## MATERIAL SUPPLIED
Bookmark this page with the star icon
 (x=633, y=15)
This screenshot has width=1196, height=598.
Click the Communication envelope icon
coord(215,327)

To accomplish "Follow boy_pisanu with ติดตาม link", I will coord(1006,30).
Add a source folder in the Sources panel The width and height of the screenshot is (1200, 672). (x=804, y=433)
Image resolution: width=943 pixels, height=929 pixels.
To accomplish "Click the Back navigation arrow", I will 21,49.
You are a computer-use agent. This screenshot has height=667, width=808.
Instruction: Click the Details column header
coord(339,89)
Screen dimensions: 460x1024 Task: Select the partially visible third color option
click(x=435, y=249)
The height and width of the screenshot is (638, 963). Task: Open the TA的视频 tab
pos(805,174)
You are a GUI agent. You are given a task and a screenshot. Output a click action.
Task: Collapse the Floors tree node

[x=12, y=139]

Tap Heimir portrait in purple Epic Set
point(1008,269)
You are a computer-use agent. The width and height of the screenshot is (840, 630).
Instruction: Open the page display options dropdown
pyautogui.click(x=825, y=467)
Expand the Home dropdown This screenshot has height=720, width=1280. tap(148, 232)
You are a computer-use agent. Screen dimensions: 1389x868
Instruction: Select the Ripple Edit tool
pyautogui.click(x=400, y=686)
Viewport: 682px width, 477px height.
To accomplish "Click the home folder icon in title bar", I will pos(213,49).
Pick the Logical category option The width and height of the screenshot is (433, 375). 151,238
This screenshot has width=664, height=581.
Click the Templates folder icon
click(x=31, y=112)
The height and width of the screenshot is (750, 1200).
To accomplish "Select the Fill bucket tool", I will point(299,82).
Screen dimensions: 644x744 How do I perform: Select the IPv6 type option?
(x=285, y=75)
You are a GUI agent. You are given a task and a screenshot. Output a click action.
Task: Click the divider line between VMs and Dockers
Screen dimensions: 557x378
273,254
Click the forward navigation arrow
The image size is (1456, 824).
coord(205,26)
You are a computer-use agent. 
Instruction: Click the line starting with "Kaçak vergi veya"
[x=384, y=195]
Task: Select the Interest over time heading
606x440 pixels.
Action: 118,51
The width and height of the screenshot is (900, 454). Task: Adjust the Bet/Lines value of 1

## GIVEN INSTRUCTION
Rescale the records starting at the line that contains "This screenshot has width=1196, height=598." and ending at the line that contains "click(x=435, y=249)", and write out only those lines in full, requests included. Multiply every coordinate in the answers by 1.2 and round to whole numbers, with halves rounded up; leave the numbers in the requests unchanged.

## IN RESPONSE
This screenshot has width=1196, height=598.
Click the Communication envelope icon
coord(258,392)

To accomplish "Follow boy_pisanu with ติดตาม link", I will coord(1207,36).
Add a source folder in the Sources panel The width and height of the screenshot is (1200, 672). (x=965, y=520)
Image resolution: width=943 pixels, height=929 pixels.
To accomplish "Click the Back navigation arrow", I will 25,59.
You are a computer-use agent. This screenshot has height=667, width=808.
Instruction: Click the Details column header
coord(407,107)
Screen dimensions: 460x1024 Task: Select the partially visible third color option
click(x=522, y=299)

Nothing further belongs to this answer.